Today I am embracing my inner badass mother. On the outside, I am your typical late thirties, skinny jean-wearing, pot-planting, SUV driving mother. But on the inside, I am transitioning to a hip-hop rapping, bling wearing, chin nodding and ‘aha aha’ murmuring, badass!
Or at least, I am trying to.
Parenting teens is difficult, especially as a single mother. I do not have moral backup. I cannot tag-out of the difficult issues I am not naturally adept at addressing. I am no longer their soft place to fall. I am not cool to be around in public. I know nothing…even when my academic credentials prove otherwise. I am defeated in strength and stature. I am not intimidating when I am angry, and my opinion of disappointing behaviour is now rather insignificant.
Up until recently, my children have been my whole world. All my decisions have had their wellbeing at the forefront. I have sacrificed my whole self for them. I relinquished full night’s sleep for a decade, to ensure the management of health conditions was optimal. I worked hard to finance their private schooling. I have juggled weekly life to take them to hundreds of hours of appointments and therapies. I have frozen my tooshie off in winter at Saturday morning soccer. I have driven them across the countryside for music lessons. I have made sure they had nice clothes, haircuts, toys, and books. I have sidelined my own interests and goals and put their needs first.
If I am brutally honest, a small percentage of this sacrifice, has been for my own glory. The glory of being hailed a “good mother”, the accolades from friends of “I don’t know how you do it”, the social media affirmation of staged milestone photos, the recognition at Mother’s Day Church services complete with lapel flower and chocolate hearts, shining case plan reports from social workers who were relieved that my deeds reduced their own workload, the pictures for the family portrait wall, the inner fulfillment of knowing I’m a ‘good Christian woman’.
Another part has also been to compensate for the guilt of being divorced.

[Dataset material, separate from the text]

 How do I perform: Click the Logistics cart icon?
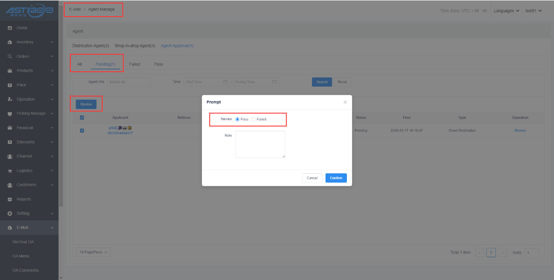[x=10, y=171]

My subconscious inner voice often reminds me of these failures yet can be easily be ignored when I am busy caring for the children. Being rejected as a wife is the ultimate shame, however if the children turn out ‘alright’, my sins appear forgiven. I can hold my head high in my community! Redemption is possible! My logic tells me, ‘if I can’t be a good wife, then I’ll be a good mother’!
But sacrificing all is what a ‘good mother’ does, right?
Despite all my intentions and sacrifices, I feel as though I have come up short. Have they all been worth it?
The pre-teen to teenage season, has not gone to plan. I was not successful at shielding my children from the dysfunctions of my marriage and its effect on them. Toxic patterns have started to rear their ugly heads, and out of necessity, I’ve had to change my tune from ‘mother of the year who sacrifices all’…to ‘badass who accepts none of your ****** (insert your own adjective here).
This badass-mother-in-training does not sacrifice all. She invests where it is fruitful, enforces boundaries, refuses disrespect, and elevates her own self-worth, fulfillment, and safety above her children’s. (I felt guilty just writing that sentence…this badass is still a work in progress…clearly!)
The transition has been frightening. It has taken me years of failed attempts at faulty behaviour and co-parenting negotiations to arrive at the only option left at my disposal.
Hand the children over to their circumstances, desires, and ultimately…their God.
Over time there has been incessant regressions, then re-attempts to…
Let go. Let go. Let go.
Let go of their health.
Let go of their moral development.
Let go of their education.
Let go of their opinion of you.
Let go of other’s opinions of you.
Fast forward a year or two, and this is where it has led me.
Make no mistake, letting go hurts. It hurts a lot.
I regularly grieve. I mourn. I am disappointed that my family is not what I desired.
But I still love them. In a different way. In a safer way.
If I had continued the path I was on, it would have been more of the same for years to come. Arguments, power-struggles, constantly explaining myself, broken things, being used and manipulated, name calling, pleading for co-parenting and department support and character assassinations. It would lead to a future of toxic relationships not only for myself, but for my children and their future partners and families. I could see history repeating itself over decades, I could possibly still be a victim of it as an elderly woman. Round and round the abuse cycle.
Instead, by embracing my inner badass, it is possible me and my children will have a different outcome. I acknowledge there is a risk that I will lose them completely, however, I have placed those worries in God’s hands. Instead I try to focus on the goal of my children learning that all people have limits and all people deserve respect. That choices have consequences, good and bad. Forgiveness can be sought; however, repeated negative behavior does not need to be accepted.
So, I have been on a journey towards badass-ness. Yes, I have been accused of ‘rejection’, and I have faced the dreaded fear of ‘what if people call me a ‘bad mother’’.
But it no longer has power over me.
I am fighting for my children by putting my skinny jean-wearing, pot-planting, SUV driving weapons down, and instead laying my family’s future at the foot of the cross. His will be done, not mine.
I am now free of cursed maternal expectations and guilt trips, and let me tell you, it is nothing short of empowering and enlightening.
Will you join me and become a badass mother too?